#### Entries shown ####

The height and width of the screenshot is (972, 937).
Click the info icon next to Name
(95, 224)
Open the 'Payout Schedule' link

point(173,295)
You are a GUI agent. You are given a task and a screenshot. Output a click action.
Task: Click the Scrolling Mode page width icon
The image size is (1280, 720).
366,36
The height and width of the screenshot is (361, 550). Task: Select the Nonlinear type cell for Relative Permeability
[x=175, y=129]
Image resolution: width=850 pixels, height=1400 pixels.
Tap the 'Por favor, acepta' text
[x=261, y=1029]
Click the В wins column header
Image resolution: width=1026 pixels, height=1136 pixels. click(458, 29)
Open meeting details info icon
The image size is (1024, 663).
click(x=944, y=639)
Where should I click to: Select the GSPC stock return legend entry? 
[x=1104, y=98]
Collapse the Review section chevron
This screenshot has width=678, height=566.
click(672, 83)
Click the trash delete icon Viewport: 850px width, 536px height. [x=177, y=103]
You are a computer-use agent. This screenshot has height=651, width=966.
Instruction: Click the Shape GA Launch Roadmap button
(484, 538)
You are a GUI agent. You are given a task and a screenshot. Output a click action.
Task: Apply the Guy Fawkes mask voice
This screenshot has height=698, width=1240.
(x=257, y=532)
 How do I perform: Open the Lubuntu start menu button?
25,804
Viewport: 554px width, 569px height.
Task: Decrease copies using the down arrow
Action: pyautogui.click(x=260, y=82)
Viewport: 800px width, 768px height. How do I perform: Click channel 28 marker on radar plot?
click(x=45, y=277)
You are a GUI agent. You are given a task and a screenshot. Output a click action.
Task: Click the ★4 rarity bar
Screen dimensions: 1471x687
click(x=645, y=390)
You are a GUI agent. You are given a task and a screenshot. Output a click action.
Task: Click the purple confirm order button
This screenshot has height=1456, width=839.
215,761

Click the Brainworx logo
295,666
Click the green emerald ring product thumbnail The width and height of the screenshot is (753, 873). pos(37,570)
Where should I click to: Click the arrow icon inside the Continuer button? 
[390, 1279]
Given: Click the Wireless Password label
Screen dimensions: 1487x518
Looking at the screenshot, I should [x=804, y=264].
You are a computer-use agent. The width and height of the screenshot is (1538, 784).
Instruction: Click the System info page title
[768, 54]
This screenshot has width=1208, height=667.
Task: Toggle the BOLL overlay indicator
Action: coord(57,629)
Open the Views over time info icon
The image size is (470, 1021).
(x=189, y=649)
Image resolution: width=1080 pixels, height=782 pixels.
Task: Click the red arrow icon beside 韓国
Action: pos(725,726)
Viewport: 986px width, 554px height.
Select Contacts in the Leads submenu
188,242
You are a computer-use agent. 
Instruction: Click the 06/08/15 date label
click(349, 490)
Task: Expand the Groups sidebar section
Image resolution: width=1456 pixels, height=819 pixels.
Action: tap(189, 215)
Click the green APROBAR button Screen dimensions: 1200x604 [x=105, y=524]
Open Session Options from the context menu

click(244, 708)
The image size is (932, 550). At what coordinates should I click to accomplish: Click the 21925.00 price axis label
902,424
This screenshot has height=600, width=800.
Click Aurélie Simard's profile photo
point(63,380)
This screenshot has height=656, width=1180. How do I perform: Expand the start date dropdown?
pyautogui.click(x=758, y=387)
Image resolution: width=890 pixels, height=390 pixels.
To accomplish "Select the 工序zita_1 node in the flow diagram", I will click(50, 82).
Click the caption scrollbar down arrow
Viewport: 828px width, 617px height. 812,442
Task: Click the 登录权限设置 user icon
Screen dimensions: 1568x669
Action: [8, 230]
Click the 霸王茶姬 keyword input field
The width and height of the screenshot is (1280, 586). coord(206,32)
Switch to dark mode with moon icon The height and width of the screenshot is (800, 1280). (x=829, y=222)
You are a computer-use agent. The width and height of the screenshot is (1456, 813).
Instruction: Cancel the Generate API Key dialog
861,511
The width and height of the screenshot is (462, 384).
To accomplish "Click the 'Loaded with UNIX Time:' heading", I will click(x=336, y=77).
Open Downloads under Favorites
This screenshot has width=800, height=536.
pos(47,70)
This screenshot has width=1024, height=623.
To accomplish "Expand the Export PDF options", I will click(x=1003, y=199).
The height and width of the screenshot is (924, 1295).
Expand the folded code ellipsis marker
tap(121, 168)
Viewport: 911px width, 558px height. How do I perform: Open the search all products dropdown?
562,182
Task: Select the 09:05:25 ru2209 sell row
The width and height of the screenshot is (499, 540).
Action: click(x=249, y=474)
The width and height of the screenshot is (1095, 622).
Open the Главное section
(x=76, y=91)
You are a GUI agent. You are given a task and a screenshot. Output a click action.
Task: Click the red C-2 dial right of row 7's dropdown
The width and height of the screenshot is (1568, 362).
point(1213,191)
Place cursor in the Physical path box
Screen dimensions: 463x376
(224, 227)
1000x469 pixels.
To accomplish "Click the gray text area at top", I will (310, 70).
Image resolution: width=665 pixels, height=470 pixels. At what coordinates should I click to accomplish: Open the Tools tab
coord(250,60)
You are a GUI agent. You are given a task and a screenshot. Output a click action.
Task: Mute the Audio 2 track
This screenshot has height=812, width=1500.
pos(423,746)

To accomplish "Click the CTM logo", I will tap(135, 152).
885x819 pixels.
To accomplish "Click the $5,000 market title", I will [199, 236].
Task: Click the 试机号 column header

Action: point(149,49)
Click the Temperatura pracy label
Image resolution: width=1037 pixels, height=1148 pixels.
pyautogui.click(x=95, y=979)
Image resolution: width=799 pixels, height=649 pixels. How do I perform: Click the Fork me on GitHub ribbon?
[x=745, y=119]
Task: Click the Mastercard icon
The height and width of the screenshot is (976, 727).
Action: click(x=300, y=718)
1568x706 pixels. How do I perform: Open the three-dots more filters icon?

####

## Problem to work on
Your answer should consist of every record, printed exactly as given.

## Answer box
The height and width of the screenshot is (972, 937).
Click the info icon next to Name
(95, 224)
Open the 'Payout Schedule' link

point(173,295)
You are a GUI agent. You are given a task and a screenshot. Output a click action.
Task: Click the Scrolling Mode page width icon
The image size is (1280, 720).
366,36
The height and width of the screenshot is (361, 550). Task: Select the Nonlinear type cell for Relative Permeability
[x=175, y=129]
Image resolution: width=850 pixels, height=1400 pixels.
Tap the 'Por favor, acepta' text
[x=261, y=1029]
Click the В wins column header
Image resolution: width=1026 pixels, height=1136 pixels. click(458, 29)
Open meeting details info icon
The image size is (1024, 663).
click(x=944, y=639)
Where should I click to: Select the GSPC stock return legend entry? 
[x=1104, y=98]
Collapse the Review section chevron
This screenshot has width=678, height=566.
click(672, 83)
Click the trash delete icon Viewport: 850px width, 536px height. [x=177, y=103]
You are a computer-use agent. This screenshot has height=651, width=966.
Instruction: Click the Shape GA Launch Roadmap button
(484, 538)
You are a GUI agent. You are given a task and a screenshot. Output a click action.
Task: Apply the Guy Fawkes mask voice
This screenshot has height=698, width=1240.
(x=257, y=532)
 How do I perform: Open the Lubuntu start menu button?
25,804
Viewport: 554px width, 569px height.
Task: Decrease copies using the down arrow
Action: pyautogui.click(x=260, y=82)
Viewport: 800px width, 768px height. How do I perform: Click channel 28 marker on radar plot?
click(x=45, y=277)
You are a GUI agent. You are given a task and a screenshot. Output a click action.
Task: Click the ★4 rarity bar
Screen dimensions: 1471x687
click(x=645, y=390)
You are a GUI agent. You are given a task and a screenshot. Output a click action.
Task: Click the purple confirm order button
This screenshot has height=1456, width=839.
215,761

Click the Brainworx logo
295,666
Click the green emerald ring product thumbnail The width and height of the screenshot is (753, 873). pos(37,570)
Where should I click to: Click the arrow icon inside the Continuer button? 
[390, 1279]
Given: Click the Wireless Password label
Screen dimensions: 1487x518
Looking at the screenshot, I should [x=804, y=264].
You are a computer-use agent. The width and height of the screenshot is (1538, 784).
Instruction: Click the System info page title
[768, 54]
This screenshot has width=1208, height=667.
Task: Toggle the BOLL overlay indicator
Action: coord(57,629)
Open the Views over time info icon
The image size is (470, 1021).
(x=189, y=649)
Image resolution: width=1080 pixels, height=782 pixels.
Task: Click the red arrow icon beside 韓国
Action: pos(725,726)
Viewport: 986px width, 554px height.
Select Contacts in the Leads submenu
188,242
You are a computer-use agent. 
Instruction: Click the 06/08/15 date label
click(349, 490)
Task: Expand the Groups sidebar section
Image resolution: width=1456 pixels, height=819 pixels.
Action: tap(189, 215)
Click the green APROBAR button Screen dimensions: 1200x604 [x=105, y=524]
Open Session Options from the context menu

click(244, 708)
The image size is (932, 550). At what coordinates should I click to accomplish: Click the 21925.00 price axis label
902,424
This screenshot has height=600, width=800.
Click Aurélie Simard's profile photo
point(63,380)
This screenshot has height=656, width=1180. How do I perform: Expand the start date dropdown?
pyautogui.click(x=758, y=387)
Image resolution: width=890 pixels, height=390 pixels.
To accomplish "Select the 工序zita_1 node in the flow diagram", I will click(50, 82).
Click the caption scrollbar down arrow
Viewport: 828px width, 617px height. 812,442
Task: Click the 登录权限设置 user icon
Screen dimensions: 1568x669
Action: [8, 230]
Click the 霸王茶姬 keyword input field
The width and height of the screenshot is (1280, 586). coord(206,32)
Switch to dark mode with moon icon The height and width of the screenshot is (800, 1280). (x=829, y=222)
You are a computer-use agent. The width and height of the screenshot is (1456, 813).
Instruction: Cancel the Generate API Key dialog
861,511
The width and height of the screenshot is (462, 384).
To accomplish "Click the 'Loaded with UNIX Time:' heading", I will click(x=336, y=77).
Open Downloads under Favorites
This screenshot has width=800, height=536.
pos(47,70)
This screenshot has width=1024, height=623.
To accomplish "Expand the Export PDF options", I will click(x=1003, y=199).
The height and width of the screenshot is (924, 1295).
Expand the folded code ellipsis marker
tap(121, 168)
Viewport: 911px width, 558px height. How do I perform: Open the search all products dropdown?
562,182
Task: Select the 09:05:25 ru2209 sell row
The width and height of the screenshot is (499, 540).
Action: click(x=249, y=474)
The width and height of the screenshot is (1095, 622).
Open the Главное section
(x=76, y=91)
You are a GUI agent. You are given a task and a screenshot. Output a click action.
Task: Click the red C-2 dial right of row 7's dropdown
The width and height of the screenshot is (1568, 362).
point(1213,191)
Place cursor in the Physical path box
Screen dimensions: 463x376
(224, 227)
1000x469 pixels.
To accomplish "Click the gray text area at top", I will (310, 70).
Image resolution: width=665 pixels, height=470 pixels. At what coordinates should I click to accomplish: Open the Tools tab
coord(250,60)
You are a GUI agent. You are given a task and a screenshot. Output a click action.
Task: Mute the Audio 2 track
This screenshot has height=812, width=1500.
pos(423,746)

To accomplish "Click the CTM logo", I will tap(135, 152).
885x819 pixels.
To accomplish "Click the $5,000 market title", I will [199, 236].
Task: Click the 试机号 column header

Action: point(149,49)
Click the Temperatura pracy label
Image resolution: width=1037 pixels, height=1148 pixels.
pyautogui.click(x=95, y=979)
Image resolution: width=799 pixels, height=649 pixels. How do I perform: Click the Fork me on GitHub ribbon?
[x=745, y=119]
Task: Click the Mastercard icon
The height and width of the screenshot is (976, 727).
Action: click(x=300, y=718)
1568x706 pixels. How do I perform: Open the three-dots more filters icon?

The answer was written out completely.